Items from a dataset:
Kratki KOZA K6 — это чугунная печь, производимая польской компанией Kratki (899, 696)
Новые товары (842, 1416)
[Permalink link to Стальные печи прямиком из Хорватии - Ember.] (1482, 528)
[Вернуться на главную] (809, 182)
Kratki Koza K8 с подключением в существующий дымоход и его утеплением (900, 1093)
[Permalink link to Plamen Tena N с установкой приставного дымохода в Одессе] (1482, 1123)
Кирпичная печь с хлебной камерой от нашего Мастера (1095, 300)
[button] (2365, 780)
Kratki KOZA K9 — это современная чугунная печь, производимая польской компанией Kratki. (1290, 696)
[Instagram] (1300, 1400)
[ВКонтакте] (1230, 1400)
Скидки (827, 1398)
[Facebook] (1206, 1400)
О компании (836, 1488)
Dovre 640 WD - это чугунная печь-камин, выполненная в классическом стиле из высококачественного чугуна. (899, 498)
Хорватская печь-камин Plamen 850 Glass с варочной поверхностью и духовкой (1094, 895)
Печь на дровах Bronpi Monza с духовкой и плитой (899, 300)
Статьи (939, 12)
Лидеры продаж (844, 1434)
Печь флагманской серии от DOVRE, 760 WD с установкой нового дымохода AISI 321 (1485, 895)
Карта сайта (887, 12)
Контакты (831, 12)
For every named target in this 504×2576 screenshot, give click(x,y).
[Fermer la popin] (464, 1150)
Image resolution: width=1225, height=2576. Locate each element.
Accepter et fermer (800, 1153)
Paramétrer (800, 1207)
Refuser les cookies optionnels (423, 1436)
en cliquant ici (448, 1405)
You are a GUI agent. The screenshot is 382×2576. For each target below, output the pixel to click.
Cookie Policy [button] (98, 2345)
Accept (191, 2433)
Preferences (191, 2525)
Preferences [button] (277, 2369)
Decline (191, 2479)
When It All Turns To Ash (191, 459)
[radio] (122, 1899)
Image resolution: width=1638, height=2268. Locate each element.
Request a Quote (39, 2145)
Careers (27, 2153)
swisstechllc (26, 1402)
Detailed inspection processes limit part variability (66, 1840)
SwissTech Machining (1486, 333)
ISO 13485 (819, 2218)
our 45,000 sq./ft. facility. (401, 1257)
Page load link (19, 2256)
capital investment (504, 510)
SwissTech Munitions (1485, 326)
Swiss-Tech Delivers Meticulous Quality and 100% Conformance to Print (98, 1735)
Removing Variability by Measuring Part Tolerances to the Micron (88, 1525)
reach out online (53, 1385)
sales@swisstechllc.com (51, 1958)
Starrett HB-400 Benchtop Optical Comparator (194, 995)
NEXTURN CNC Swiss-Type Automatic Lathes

* [WHAT IS EXPECTED]
The lines above from the one with "Кирпичная печь с" through the one with "О компании (836, 1488)" are to be duplicated exactly, ends included, with nothing added.

* [WRITTEN SOLUTION]
Кирпичная печь с хлебной камерой от нашего Мастера (1095, 300)
[button] (2365, 780)
Kratki KOZA K9 — это современная чугунная печь, производимая польской компанией Kratki. (1290, 696)
[Instagram] (1300, 1400)
[ВКонтакте] (1230, 1400)
Скидки (827, 1398)
[Facebook] (1206, 1400)
О компании (836, 1488)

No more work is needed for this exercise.